Women's and Ethnic Studies Department

WEST 3020 (Autobiography and the Creation of the Self) Course Description:

I am currently teaching a course I created titled Autobiography and the Creation of the Self. I have taught this course on several occasions, and rethink and consequently revise it every time it is offered.

The course is designed to introduce students to the concept of identity formation, and the manner in which this term has been conceptualized through a wide range of art forms including painting, film, literature and various written and oral testimonial expressions. Students are asked to consider the manner in which the various authors and artists present the self (in terms of delivery and form), and pay special attention to the role that race or ethnicity, class, gender, sexuality, cultural heritage and the idea of nationhood play in their works. More specifically, we consider the ways in which authors and artists from various backgrounds have used their autobiographical writing and art work to position themselves as subjects within, and engage in a dialogue with, both their own communities and within dominant society.
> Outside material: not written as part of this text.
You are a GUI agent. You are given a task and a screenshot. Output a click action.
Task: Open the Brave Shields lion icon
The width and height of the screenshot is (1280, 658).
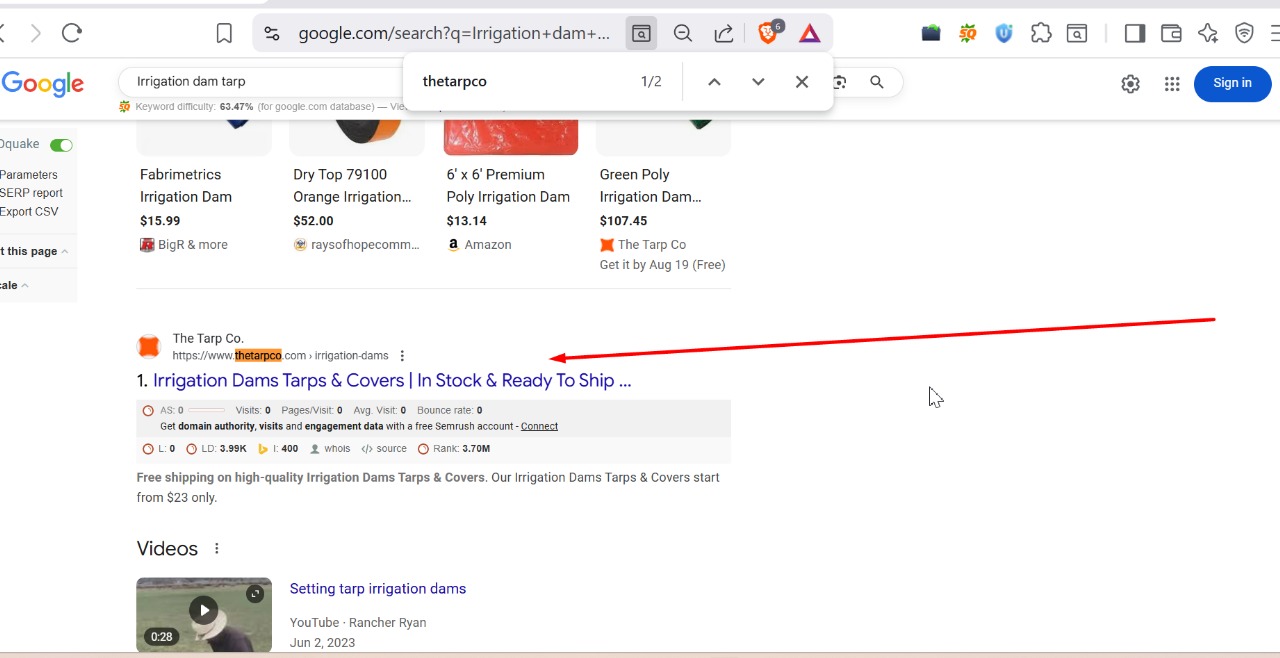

In addition to writing 2 critical essays, which focus on and compare and contrast at least 2 works or texts treated in class, students have a mid-term examination, and they are asked to develop a final presentation that is autobiographical in its focus. Students are given the opportunity to submit critical questions for the exam; and they are given the opportunity to focus on a single work in their first critical essay, and then build upon this work in their second essay. Those who choose to develop their first essay not only capitalize on the work they have already done for the course—something that many choose to do given their incredibly complex schedules—but they simultaneously benefit from my comments, etc., which they receive on their first essay.

At the most fundamental level, this course overturns traditional approached to autobiography and challenges students to consider the manner in which identity and self can become performative. This final presentation is perhaps the most challenging and complex of all of the course requirements, for it calls on students to contemplate the representation of the self. In this sense, I am implementing what many scholars refer to as an embodied pedagogy.

For my part, the most difficult aspect of the course is calibrating how to present what more often than not proves to be poignant and painful narratives (such as Elie Wiesel’s Night or Harriet Jacobs Incidents in the Life of a Slave Girl) from an intellectual perspective without losing sight of the human experience—the agony and the suffering—that is at the core of many of these narratives.

Although I receive feedback from students at the end of the course in the form of FCQ’s, I ask students for specific oral feedback following the mid-term and again at the end of the semester. Nearly all of the changes/alterations I have made in my syllabus or in my approach to teaching the course are based on this very important feedback.